President Trump has failed to persuade elected Republicans in Michigan and Georgia to subvert the will of voters, and his effort appears to have stalled in Pennsylvania too.
Intensifying his efforts to undo his loss to Joseph R. Biden Jr., President Trump twice called the Republican speaker of the Pennsylvania House of Representatives in recent days to encourage challenges to the official results in the state.
Mr. Trump pressed the speaker, Bryan Cutler, on how Republicans planned to reverse the results of an election that Mr. Biden was certified to have won by more than 80,000 votes, a spokesman for Mr. Cutler, Michael Straub, said Monday night.
“He did ask what options were available to the legislature,” Mr. Straub said, referring to the president.
A series of lawsuits by the Trump campaign and its allies claiming widespread voting fraud in Pennsylvania have been tossed out of state and federal courts.
Supporters of Mr. Trump’s baseless fraud claims have called on Republican-led legislatures in several states to overturn the results, although Pennsylvania’s General Assembly is out of session and cannot be called back except by Gov. Tom Wolf, a Democrat.
“Cutler made it very clear what power the legislature has and does not have,” said Mr. Straub, who characterized the president’s calls as seeking information rather than pressuring the speaker. The calls were reported earlier by The Washington Post.
Bryan Cutler, the speaker of the Pennsylvania House of Representatives, spoke with President Trump twice in recent days.Credit…Dan Gleiter/The Patriot-News, via Associated Press
Pennsylvania is the third state in which Mr. Trump is known to have reached out to top elected Republicans to try to reverse the will of voters. He earlier summoned Michigan legislative leaders to the White House, and over the weekend he pressed Gov. Brian Kemp of Georgia to call upon that state’s legislature to reverse the election.
At a rally in Georgia on Saturday, Mr. Trump said Mr. Kemp “could stop it very easily if he knew what the hell he was doing.” But Mr. Kemp has repeatedly declined to call for a special session of the legislature, and state election officials recertified Georgia’s results on Monday after another recount again showed that Mr. Biden had won the state.
Nearly every state has certified its results, and Mr. Biden has officially secured more than the 270 Electoral College votes needed to become president.
In Pennsylvania, Mr. Biden was certified the winner last month by the Department of State, and Mr. Wolf signed a “certificate of ascertainment” for Mr. Biden’s slate of electors to be appointed to the Electoral College, which votes on Dec. 14.
Nonetheless, 64 Republicans in the General Assembly, including Mr. Cutler and other members of the leadership, called on Friday for Pennsylvania’s congressional delegation to reject the electoral votes for Mr.
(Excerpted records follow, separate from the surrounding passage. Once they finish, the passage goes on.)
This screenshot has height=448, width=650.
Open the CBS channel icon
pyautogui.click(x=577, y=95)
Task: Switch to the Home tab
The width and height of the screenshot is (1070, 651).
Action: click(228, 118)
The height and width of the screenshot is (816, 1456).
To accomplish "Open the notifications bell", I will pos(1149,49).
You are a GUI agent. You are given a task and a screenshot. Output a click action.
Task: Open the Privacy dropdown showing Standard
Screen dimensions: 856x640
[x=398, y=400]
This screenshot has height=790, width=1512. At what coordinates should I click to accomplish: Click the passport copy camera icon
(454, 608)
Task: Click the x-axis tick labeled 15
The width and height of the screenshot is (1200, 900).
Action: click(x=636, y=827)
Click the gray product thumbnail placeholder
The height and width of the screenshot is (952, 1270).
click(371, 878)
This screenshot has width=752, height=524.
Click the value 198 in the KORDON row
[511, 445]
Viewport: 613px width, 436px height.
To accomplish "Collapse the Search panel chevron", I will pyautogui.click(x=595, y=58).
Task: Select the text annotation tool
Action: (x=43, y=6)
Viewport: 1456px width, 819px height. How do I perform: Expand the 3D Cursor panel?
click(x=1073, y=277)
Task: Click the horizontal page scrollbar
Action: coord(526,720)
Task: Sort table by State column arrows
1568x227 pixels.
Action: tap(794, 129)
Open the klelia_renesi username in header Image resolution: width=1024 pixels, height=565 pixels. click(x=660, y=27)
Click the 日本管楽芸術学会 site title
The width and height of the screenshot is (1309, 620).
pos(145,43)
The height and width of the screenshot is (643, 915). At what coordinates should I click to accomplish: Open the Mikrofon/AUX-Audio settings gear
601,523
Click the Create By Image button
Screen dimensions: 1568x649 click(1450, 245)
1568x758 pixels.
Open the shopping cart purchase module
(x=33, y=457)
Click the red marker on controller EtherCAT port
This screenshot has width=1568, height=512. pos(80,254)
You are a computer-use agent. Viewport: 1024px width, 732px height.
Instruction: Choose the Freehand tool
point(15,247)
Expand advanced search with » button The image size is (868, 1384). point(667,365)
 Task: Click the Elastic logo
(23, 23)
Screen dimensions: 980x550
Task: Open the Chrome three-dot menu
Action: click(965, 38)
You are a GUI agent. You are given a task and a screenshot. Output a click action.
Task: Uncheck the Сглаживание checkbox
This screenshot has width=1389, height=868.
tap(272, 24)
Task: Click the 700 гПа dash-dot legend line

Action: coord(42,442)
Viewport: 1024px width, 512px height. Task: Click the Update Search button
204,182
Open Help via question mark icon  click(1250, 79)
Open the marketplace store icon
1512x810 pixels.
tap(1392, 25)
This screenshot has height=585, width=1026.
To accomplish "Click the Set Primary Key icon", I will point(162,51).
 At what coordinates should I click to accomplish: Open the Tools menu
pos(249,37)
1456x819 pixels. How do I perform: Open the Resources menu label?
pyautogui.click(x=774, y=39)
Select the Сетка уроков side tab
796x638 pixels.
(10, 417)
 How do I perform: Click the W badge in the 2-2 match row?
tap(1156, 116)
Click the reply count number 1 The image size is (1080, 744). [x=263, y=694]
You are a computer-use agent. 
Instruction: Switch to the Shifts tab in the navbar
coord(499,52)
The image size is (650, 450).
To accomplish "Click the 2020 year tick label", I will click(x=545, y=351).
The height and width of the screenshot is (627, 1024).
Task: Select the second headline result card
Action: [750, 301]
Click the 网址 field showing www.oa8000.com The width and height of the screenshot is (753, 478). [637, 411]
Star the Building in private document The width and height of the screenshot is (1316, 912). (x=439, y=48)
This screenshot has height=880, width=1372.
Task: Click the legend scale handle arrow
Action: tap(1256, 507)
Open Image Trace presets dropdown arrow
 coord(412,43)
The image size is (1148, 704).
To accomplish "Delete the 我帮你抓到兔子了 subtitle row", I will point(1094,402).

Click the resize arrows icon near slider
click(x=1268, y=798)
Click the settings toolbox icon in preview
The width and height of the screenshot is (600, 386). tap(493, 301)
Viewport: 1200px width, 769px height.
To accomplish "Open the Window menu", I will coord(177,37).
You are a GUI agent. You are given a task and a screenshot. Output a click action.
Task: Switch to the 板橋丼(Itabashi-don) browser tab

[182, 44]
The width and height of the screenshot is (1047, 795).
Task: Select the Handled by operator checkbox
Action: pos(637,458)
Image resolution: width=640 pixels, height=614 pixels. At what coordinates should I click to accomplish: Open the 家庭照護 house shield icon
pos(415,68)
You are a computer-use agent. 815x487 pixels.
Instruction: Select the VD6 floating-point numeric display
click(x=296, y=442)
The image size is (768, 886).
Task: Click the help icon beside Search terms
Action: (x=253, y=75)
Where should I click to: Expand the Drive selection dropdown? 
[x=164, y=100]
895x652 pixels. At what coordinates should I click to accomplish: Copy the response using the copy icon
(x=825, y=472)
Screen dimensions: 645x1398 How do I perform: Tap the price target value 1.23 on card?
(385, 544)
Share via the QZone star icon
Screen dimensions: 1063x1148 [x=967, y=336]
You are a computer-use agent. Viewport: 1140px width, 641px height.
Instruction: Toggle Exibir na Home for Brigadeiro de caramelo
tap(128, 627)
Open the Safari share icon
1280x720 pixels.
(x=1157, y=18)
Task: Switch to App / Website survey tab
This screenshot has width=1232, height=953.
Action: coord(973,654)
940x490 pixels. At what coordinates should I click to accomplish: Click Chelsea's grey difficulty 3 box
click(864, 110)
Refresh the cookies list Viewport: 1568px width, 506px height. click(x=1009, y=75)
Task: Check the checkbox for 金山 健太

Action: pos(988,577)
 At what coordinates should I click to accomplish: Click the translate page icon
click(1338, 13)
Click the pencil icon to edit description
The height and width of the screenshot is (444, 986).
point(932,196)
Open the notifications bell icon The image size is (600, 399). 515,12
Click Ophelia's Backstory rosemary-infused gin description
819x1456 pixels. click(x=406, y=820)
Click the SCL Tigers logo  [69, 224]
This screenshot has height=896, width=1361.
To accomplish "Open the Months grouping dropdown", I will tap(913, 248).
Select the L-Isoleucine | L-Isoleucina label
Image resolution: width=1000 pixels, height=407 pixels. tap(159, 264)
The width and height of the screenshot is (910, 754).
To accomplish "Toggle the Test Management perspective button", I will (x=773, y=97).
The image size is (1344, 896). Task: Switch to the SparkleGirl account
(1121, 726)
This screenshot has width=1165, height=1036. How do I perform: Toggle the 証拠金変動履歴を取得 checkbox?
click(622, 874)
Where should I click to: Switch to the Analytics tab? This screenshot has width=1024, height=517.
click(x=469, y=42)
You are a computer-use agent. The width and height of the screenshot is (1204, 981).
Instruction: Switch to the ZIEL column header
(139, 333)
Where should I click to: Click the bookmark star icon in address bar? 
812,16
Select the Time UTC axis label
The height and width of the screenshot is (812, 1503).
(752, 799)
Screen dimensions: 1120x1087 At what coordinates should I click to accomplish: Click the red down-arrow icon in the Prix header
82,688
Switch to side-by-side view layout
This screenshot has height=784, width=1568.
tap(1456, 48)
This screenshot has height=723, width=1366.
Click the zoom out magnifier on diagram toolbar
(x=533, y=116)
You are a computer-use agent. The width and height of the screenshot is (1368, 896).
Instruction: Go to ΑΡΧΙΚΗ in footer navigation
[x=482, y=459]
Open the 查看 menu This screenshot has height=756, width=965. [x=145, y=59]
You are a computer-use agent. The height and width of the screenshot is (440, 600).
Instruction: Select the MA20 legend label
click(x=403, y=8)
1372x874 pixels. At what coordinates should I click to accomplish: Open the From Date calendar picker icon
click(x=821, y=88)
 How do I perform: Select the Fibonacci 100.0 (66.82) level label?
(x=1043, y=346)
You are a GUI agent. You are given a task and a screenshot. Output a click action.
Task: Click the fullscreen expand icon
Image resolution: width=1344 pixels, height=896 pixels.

Biden when Congress meets on Jan. 6 to confirm the Electoral College results. The effort is highly unlikely, not least because the Democratic-led House of Representatives would need to agree to it. Pennsylvania’s most senior congressional Republican, Senator Pat Toomey, has said through his office that he “will not be objecting” to Mr. Biden’s 20 electoral votes from the state.
Mr. Trump’s personal attacks on the few top Republicans who debunk his fraud claims, such as in Georgia and Arizona, as well as his efforts to enlist allies in the party in his brazen effort to reverse the will of voters, such as in Pennsylvania, are likely to make the issue crucial to elections next year and in the 2022 midterms. Republican primaries could become contests of who stood behind Mr. Trump in his baseless claims that undermined faith in democracy.
State Representative Joanna E. McClinton, the minority leader of the Pennsylvania House Democrats, called Republican assertions of widespread fraud, which have echoed Mr. Trump’s descent into conspiracy theories and disinformation, “outrageous.”
“We are seeing extremists who claim they love the Constitution,” she said, “but who want to throw the Constitution away just because the president lost his bid for re-election.”